• HOW TO COMPLETE THIS TASK: Copy the text below on global financial markets word for word, from start to finish.

• DOCUMENT SECTION:

International financial markets are immensely influenced by noticeable tensions in Europe, the just accelerating Trump politics and the slowdown in growth of the Asian market. As part of the Campus for Finance – WHU New Year’s Conference 2018, we want to guide you through a quick tour around the financial world, its current developments, and future implications. sign up now
Our first stop is Europe’s biggest financial hub: London. Article 50 of the Lisbon treaty has been triggered and the UK will leave the EU within the next two years. The UK seems to have entered Brexit negotiations relatively untroubled, proven by the strong performance of UK banks after the initial drop in stock markets following the referendum and considering the level that the FTSE 350 Banks Index is trading at. Nevertheless, a steep decline in the value of the pound sterling, an all-time low savings rate and a peak in the consumer price inflation in the UK demonstrate extreme levels of uncertainty. A hard or soft Brexit will determine the answer to the open questions of immigration, trade, currency and the impact on financial markets.
Roughly 7000 kilometers across the Atlantic Ocean, the US witnesses a substantial change in politics.According to CNBC, the uncertain future actions of Trump “foreshadow” declines in investment, output, and employment in the United States. But so far, Trump’s protectionism succeeded: US stocks have increased $1.6tn in market value and global equity markets have tacked on $2.5tn. More discrepancy between politics and market reaction is hard to find: The backlash of the US Dollar and the US market remains outstanding.
Going further west, we will find the world’s largest economy which has enjoyed an incredible growth of 14.2% in 2007. Since then, China’s markets have settled significantly by merely announcing growth rates of 6.5% per year. China’s faineance could be a major driver of another global financial crisis. Investing in other emerging countries to enhance their growth as a countermovement to China’s flagging will not satisfy the world’s thirst for higher, faster, and infinite economic growth.
Europe’s fundaments are shaking, the US takes the role of the wrangler, and Asia is at a historical turning point. These risks and uncertainties have impacts across borders that are hard to measure and nearly impossible to predict. Uncertainties and low volatility - is this paradox just the calm before the storm?

• SOURCE DATA:

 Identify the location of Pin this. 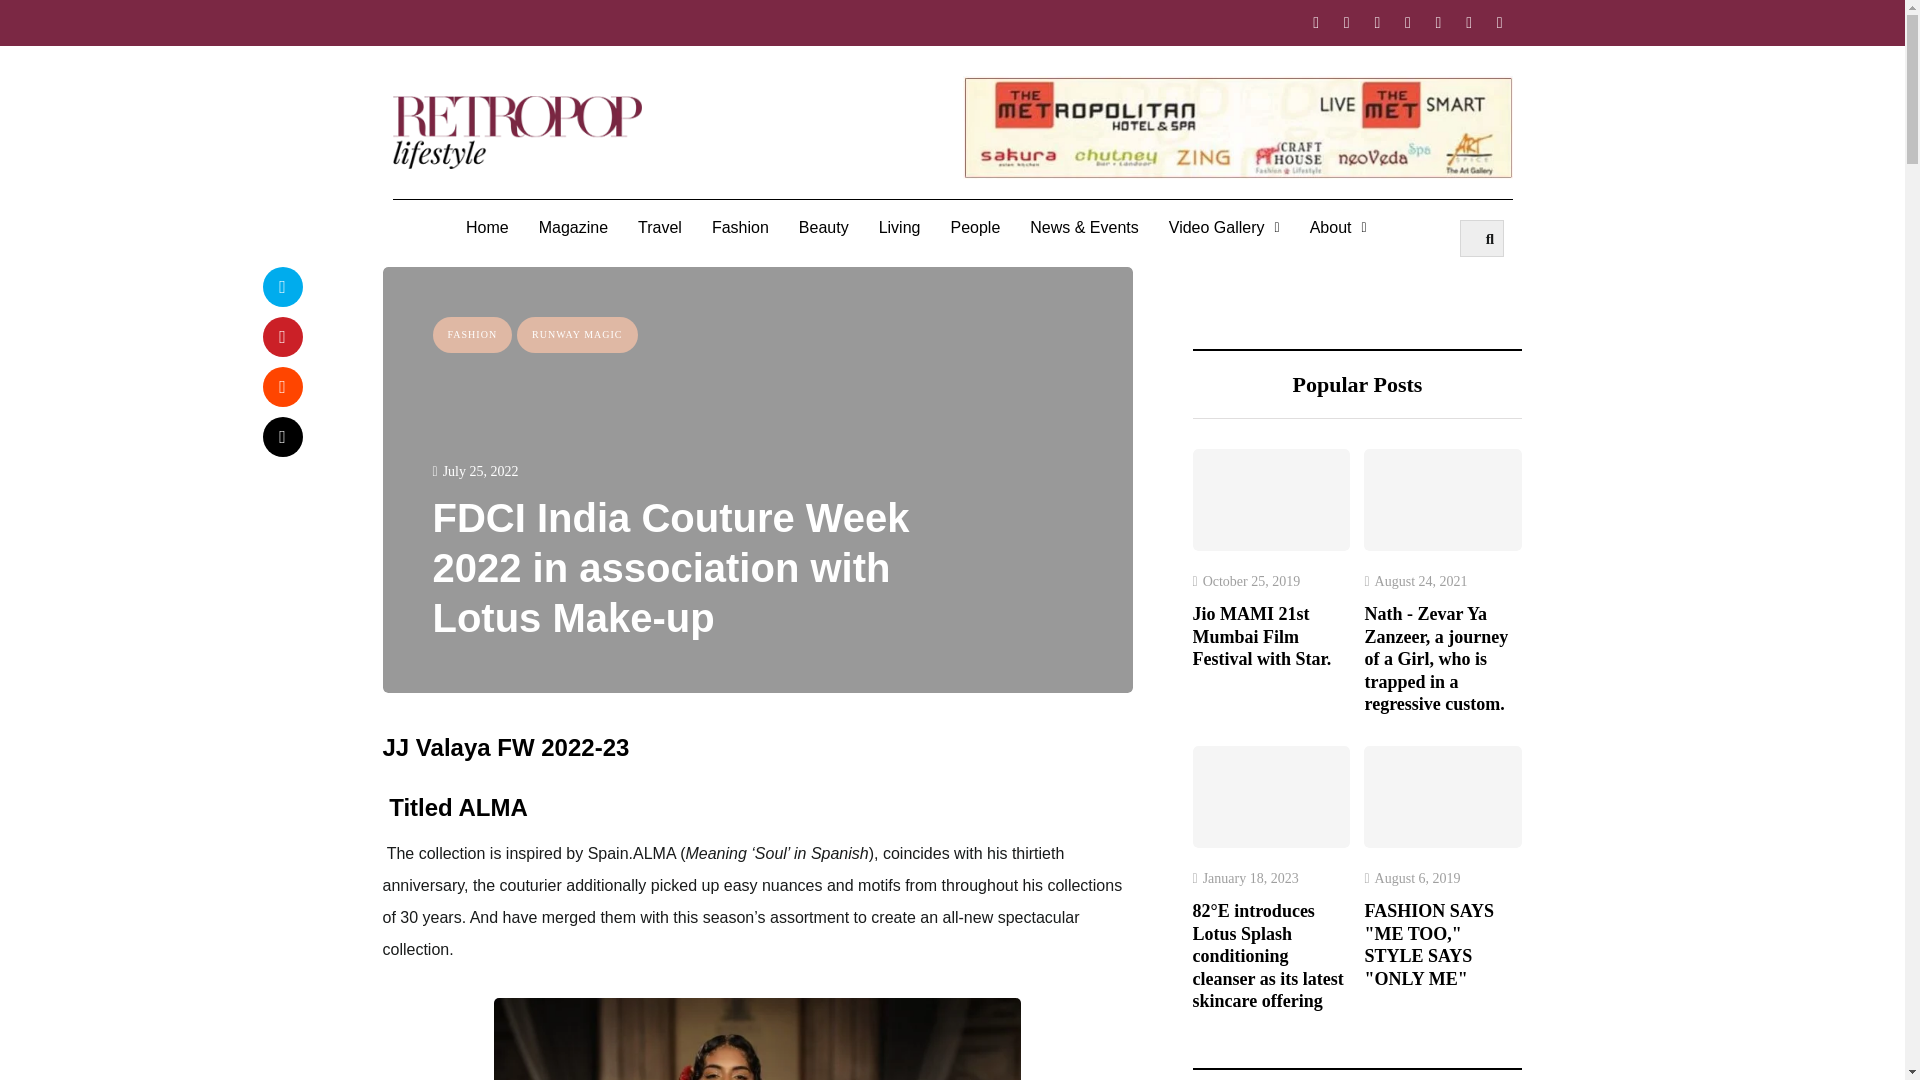
(281, 336).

• EXPECTED ANSWER:
International financial markets are immensely influenced by noticeable tensions in Europe, the just accelerating Trump politics and the slowdown in growth of the Asian market. As part of the Campus for Finance – WHU New Year’s Conference 2018, we want to guide you through a quick tour around the financial world, its current developments, and future implications. sign up now
Our first stop is Europe’s biggest financial hub: London. Article 50 of the Lisbon treaty has been triggered and the UK will leave the EU within the next two years. The UK seems to have entered Brexit negotiations relatively untroubled, proven by the strong performance of UK banks after the initial drop in stock markets following the referendum and considering the level that the FTSE 350 Banks Index is trading at. Nevertheless, a steep decline in the value of the pound sterling, an all-time low savings rate and a peak in the consumer price inflation in the UK demonstrate extreme levels of uncertainty. A hard or soft Brexit will determine the answer to the open questions of immigration, trade, currency and the impact on financial markets.
Roughly 7000 kilometers across the Atlantic Ocean, the US witnesses a substantial change in politics.According to CNBC, the uncertain future actions of Trump “foreshadow” declines in investment, output, and employment in the United States. But so far, Trump’s protectionism succeeded: US stocks have increased $1.6tn in market value and global equity markets have tacked on $2.5tn. More discrepancy between politics and market reaction is hard to find: The backlash of the US Dollar and the US market remains outstanding.
Going further west, we will find the world’s largest economy which has enjoyed an incredible growth of 14.2% in 2007. Since then, China’s markets have settled significantly by merely announcing growth rates of 6.5% per year. China’s faineance could be a major driver of another global financial crisis. Investing in other emerging countries to enhance their growth as a countermovement to China’s flagging will not satisfy the world’s thirst for higher, faster, and infinite economic growth.
Europe’s fundaments are shaking, the US takes the role of the wrangler, and Asia is at a historical turning point. These risks and uncertainties have impacts across borders that are hard to measure and nearly impossible to predict. Uncertainties and low volatility - is this paradox just the calm before the storm?